— start Extract —
Ireland has failed to regulate Facebook on behalf of Europe
New EU rules will allow data-protection organisations to oversee the work of the DPC in Dublin
Last year the north side of Fitzwilliam Square was the ninth most profitable place in Dublin to clamp cars, generating almost €42,000 in clamping fees. The principle is clear: if you park here illegally you must pay a fine to get your car back.
Different principles seem to apply on the other side of the square which has been the home of the Dublin office of the Irish Data Protection Regulator (DPC) since 2015 .
For the last seven years – following a complaint from Austrian privacy campaigner Max Schrems – Ireland’s regulator has been “engaging” with Facebook through meetings and audits on whether its business practices adhere to or breach EU law.
Because Facebook and other tech giants have their international headquarters in Ireland, the Irish regulator has front-line responsibility for policing them. At no point has Facebook feared the DPC.
Instead the social network shares the view of many European data regulators who liken Ireland to George Orwell’s Animal Farm: the larger and more powerful you are, the less likely the DPC is to clamp you.
Among its caseload for 2011, the DPC tackled a veterinary practice for disclosing a dog owner’s personal data; censured a leisure centre that requested excessive personal data from patrons; and warned a marketing company to stop calling numbers on the national opt-out register.
We still don’t know if EU citizens’ data were sucked up by the app linked to Cambridge Analytica
Another case came on its radar that year: Facebook. Unlike those quick, snappy rulings on small Irish businesses, the DPC – seven years later – it is still grappling with the social media giant on behalf of its 374 million active users in Europe.
— end Extract —
— start Rows —
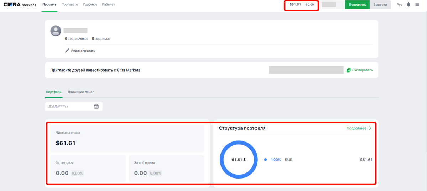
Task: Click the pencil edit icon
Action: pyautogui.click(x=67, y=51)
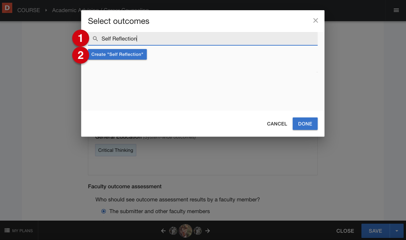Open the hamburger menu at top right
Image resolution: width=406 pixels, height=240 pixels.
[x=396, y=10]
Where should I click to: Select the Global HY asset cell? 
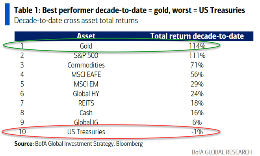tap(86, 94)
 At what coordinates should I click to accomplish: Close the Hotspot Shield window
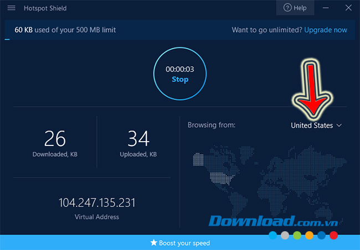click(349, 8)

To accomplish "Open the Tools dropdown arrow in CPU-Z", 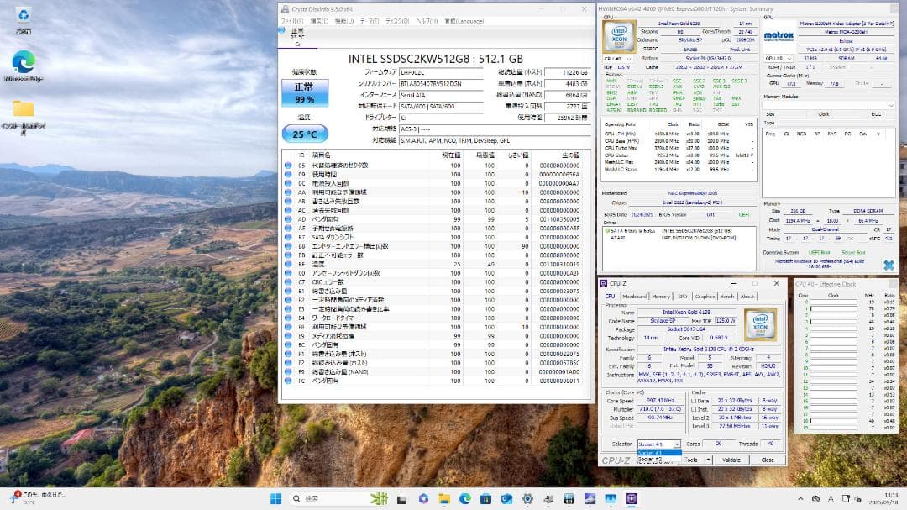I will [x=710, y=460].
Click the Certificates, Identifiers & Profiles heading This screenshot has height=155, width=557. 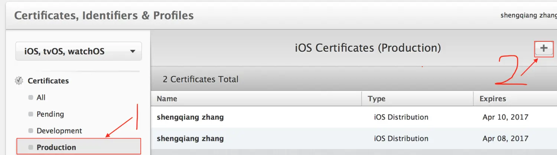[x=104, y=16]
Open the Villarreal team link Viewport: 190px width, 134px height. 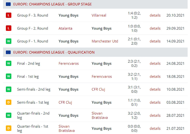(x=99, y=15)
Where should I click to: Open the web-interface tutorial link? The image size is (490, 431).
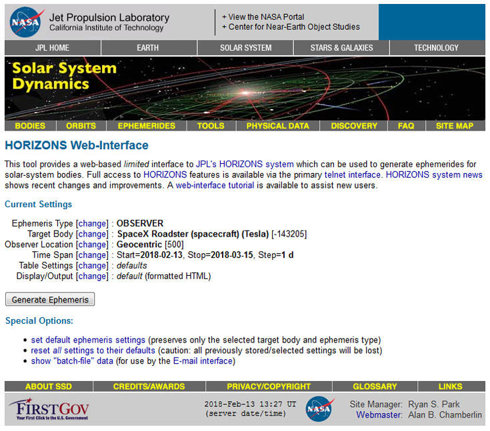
— end Rows —
__Job 1__.
Rewrite the passage of the article on Ireland and Facebook, everything from "Ireland has failed" down to "your car back.", using "release fees" in place of "clamping fees".
__Job 2__.
Answer these questions using the article on Ireland and Facebook:
(a) Since what year has the DPC's Dublin office been located on Fitzwilliam Square?
(b) Whose complaint prompted the regulator's engagement with Facebook?
(c) How many active users in Europe does Facebook have, according to the article?
__Job 3__.
List every organization that the article on Ireland and Facebook says the DPC dealt with in 2011.

__Task result 1__.
Ireland has failed to regulate Facebook on behalf of Europe
New EU rules will allow data-protection organisations to oversee the work of the DPC in Dublin
Last year the north side of Fitzwilliam Square was the ninth most profitable place in Dublin to clamp cars, generating almost €42,000 in release fees. The principle is clear: if you park here illegally you must pay a fine to get your car back.

__Task result 2__.
(a) 2015
(b) Austrian privacy campaigner Max Schrems
(c) 374 million

__Task result 3__.
- A veterinary practice
- A leisure centre
- A marketing company
- Facebook